(SOURCE MATERIAL begins)

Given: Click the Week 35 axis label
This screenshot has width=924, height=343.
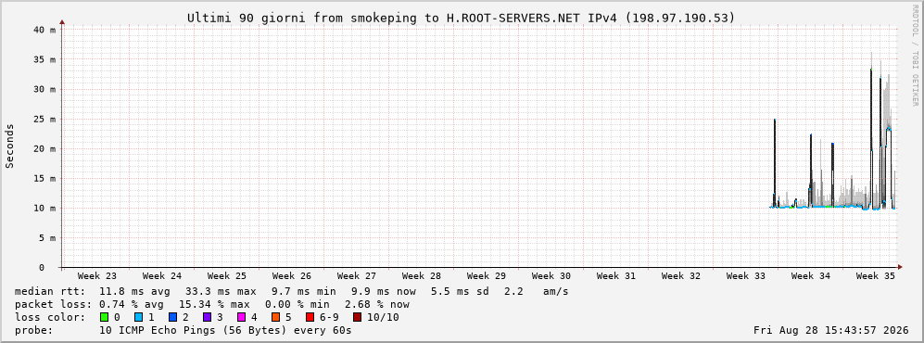Looking at the screenshot, I should pos(875,276).
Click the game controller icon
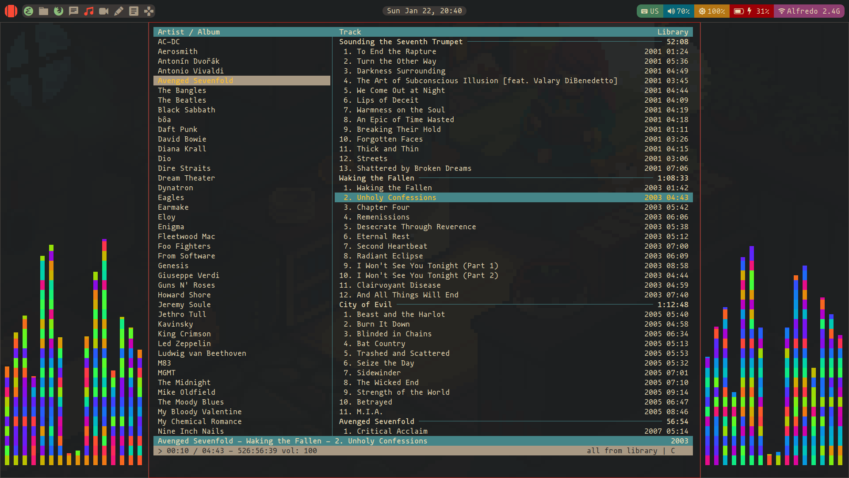Image resolution: width=849 pixels, height=478 pixels. tap(149, 11)
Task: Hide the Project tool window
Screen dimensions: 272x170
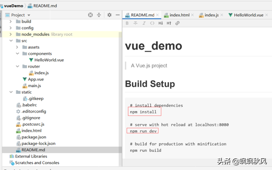Action: tap(117, 15)
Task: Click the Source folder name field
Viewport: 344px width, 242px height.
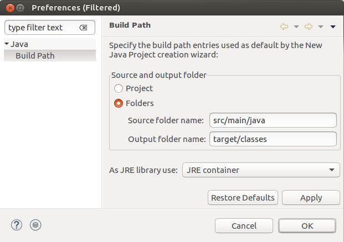Action: coord(273,120)
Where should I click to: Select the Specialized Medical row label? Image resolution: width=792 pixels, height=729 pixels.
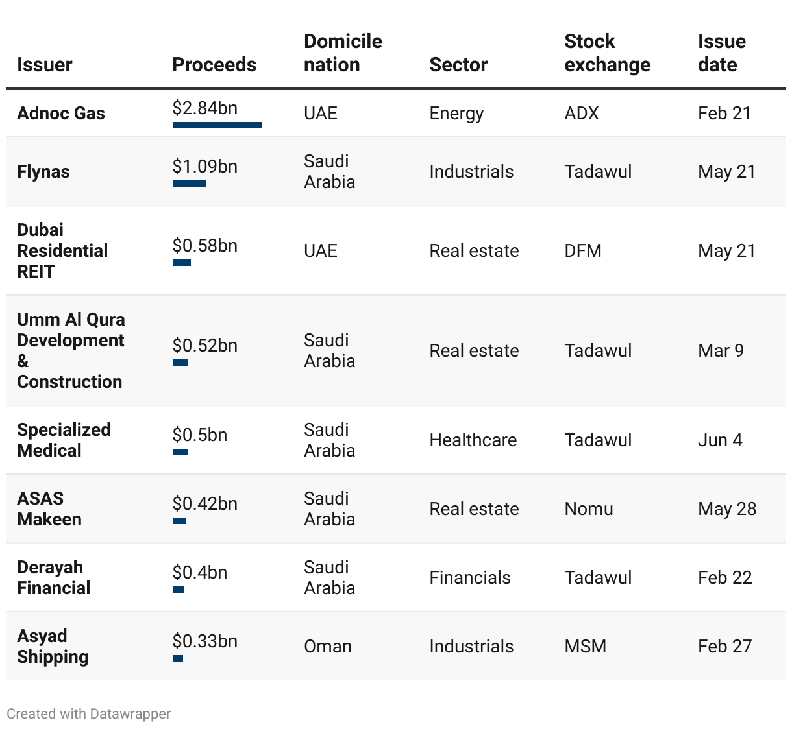[x=64, y=440]
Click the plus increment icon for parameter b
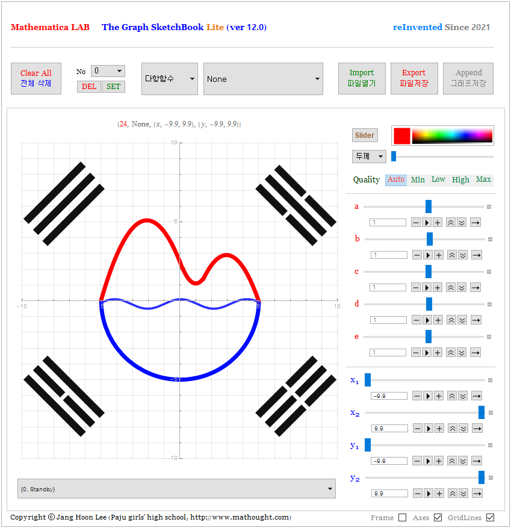511x528 pixels. 438,255
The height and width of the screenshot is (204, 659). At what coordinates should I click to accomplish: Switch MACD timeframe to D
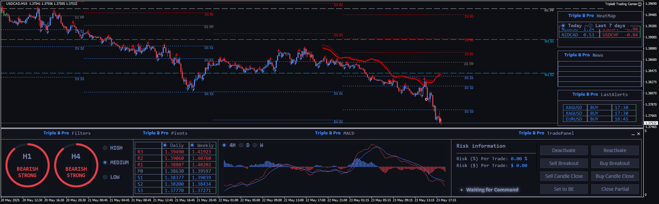click(241, 145)
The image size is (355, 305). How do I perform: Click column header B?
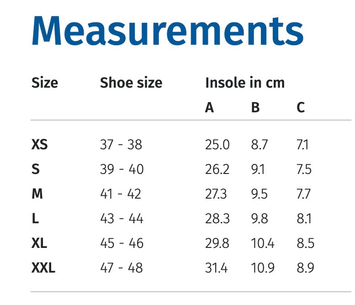click(255, 107)

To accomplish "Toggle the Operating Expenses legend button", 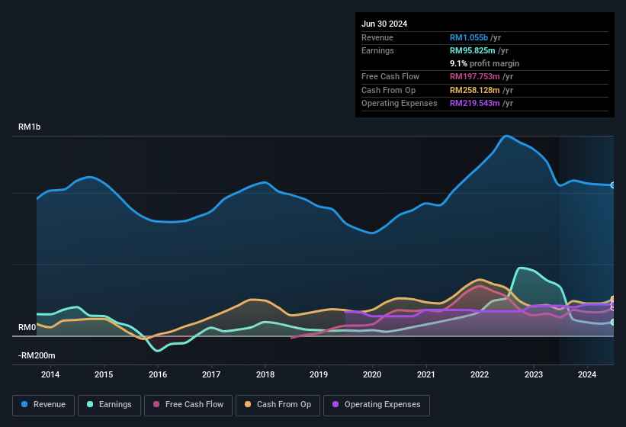I will coord(376,405).
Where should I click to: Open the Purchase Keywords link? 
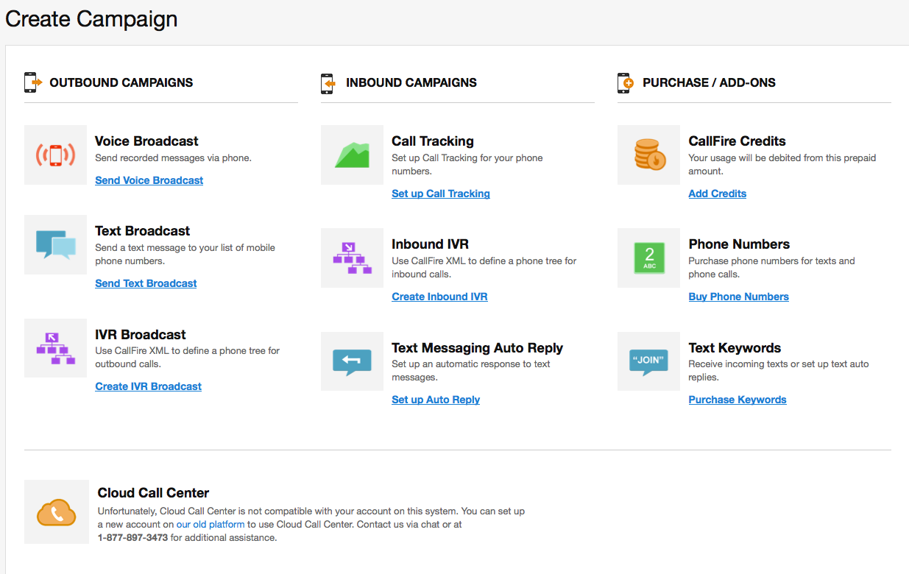point(737,399)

(SOURCE MATERIAL ends)

Pick out the lines above that hold the string "Task" and show them.

**ANSWER SECTION:**
Task: Hide the Project tool window
Task: Click the Source folder name field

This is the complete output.